MATERIAL FOR THIS TASK Block Start

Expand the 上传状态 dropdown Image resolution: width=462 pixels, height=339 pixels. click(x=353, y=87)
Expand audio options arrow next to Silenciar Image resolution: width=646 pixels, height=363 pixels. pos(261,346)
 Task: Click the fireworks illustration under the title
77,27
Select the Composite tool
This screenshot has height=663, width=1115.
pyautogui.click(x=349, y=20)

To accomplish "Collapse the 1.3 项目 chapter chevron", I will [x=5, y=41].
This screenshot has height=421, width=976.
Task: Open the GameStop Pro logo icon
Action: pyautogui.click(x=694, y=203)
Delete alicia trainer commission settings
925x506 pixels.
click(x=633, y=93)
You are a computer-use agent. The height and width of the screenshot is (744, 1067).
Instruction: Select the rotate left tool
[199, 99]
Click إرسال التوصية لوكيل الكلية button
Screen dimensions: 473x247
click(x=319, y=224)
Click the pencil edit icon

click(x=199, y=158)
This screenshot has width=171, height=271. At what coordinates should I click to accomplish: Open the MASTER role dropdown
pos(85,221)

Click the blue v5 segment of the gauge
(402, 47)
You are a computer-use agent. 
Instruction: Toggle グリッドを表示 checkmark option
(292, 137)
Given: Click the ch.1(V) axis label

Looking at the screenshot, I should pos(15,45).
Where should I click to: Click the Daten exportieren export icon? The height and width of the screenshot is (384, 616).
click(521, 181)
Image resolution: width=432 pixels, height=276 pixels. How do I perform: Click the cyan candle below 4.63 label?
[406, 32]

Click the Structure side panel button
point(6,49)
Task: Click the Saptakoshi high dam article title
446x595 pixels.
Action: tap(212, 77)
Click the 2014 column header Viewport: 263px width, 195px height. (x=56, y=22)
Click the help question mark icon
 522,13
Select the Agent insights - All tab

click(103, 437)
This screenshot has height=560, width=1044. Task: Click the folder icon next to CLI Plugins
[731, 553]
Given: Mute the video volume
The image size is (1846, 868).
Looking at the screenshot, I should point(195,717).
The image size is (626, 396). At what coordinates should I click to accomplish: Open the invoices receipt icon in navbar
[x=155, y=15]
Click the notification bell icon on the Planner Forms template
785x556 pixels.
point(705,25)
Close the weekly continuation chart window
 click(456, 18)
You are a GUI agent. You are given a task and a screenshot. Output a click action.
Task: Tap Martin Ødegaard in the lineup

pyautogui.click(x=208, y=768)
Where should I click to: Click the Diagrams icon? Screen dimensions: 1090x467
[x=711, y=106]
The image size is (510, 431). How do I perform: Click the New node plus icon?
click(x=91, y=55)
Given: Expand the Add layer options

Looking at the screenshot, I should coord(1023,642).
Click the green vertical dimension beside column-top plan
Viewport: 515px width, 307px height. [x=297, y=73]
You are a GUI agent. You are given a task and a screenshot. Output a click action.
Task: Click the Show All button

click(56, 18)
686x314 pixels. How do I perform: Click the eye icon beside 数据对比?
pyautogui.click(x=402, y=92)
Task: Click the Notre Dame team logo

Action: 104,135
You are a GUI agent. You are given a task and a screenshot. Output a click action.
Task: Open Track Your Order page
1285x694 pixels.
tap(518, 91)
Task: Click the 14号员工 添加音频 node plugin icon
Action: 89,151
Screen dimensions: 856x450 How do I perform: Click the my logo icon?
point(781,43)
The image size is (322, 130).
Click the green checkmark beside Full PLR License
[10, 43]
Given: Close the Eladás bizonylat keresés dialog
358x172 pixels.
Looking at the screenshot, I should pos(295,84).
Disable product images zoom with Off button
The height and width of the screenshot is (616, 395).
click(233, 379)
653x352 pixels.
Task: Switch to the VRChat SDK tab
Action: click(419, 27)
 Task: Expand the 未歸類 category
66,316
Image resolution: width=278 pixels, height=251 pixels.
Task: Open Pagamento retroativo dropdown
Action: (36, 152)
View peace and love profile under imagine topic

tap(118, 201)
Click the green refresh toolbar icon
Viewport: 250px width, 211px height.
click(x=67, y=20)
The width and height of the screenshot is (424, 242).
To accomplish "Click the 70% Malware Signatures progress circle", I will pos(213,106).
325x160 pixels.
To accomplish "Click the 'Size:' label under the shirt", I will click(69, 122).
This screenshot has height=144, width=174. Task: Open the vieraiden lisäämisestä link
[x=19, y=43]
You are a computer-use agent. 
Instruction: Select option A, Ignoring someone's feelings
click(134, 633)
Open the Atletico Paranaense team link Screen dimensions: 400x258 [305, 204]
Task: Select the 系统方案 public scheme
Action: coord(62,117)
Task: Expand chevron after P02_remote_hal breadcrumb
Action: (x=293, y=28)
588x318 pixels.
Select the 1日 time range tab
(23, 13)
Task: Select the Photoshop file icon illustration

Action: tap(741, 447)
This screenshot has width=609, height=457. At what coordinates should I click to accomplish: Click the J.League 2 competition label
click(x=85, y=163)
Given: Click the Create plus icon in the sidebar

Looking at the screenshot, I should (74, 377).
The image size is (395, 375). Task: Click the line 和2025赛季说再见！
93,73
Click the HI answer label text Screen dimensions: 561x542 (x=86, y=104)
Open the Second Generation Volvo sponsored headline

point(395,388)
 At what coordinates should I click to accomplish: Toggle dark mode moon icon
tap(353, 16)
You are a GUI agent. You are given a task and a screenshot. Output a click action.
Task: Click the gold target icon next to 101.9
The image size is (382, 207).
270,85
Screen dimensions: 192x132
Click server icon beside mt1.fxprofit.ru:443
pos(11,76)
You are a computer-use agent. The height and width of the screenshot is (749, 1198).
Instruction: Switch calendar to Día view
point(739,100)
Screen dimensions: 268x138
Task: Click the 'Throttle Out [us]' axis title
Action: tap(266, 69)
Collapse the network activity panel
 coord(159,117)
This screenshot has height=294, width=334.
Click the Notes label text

MATERIAL FOR THIS TASK Block End

— TASK DETAILS —
Pull out each line of the listing that holds the string "computer".

— EXERCISE ANSWER —
You are a computer-use agent. The height and width of the screenshot is (744, 1067).
You are a computer-use agent. 
You are a computer-use agent. 
You are a computer-use agent. The height and width of the screenshot is (749, 1198).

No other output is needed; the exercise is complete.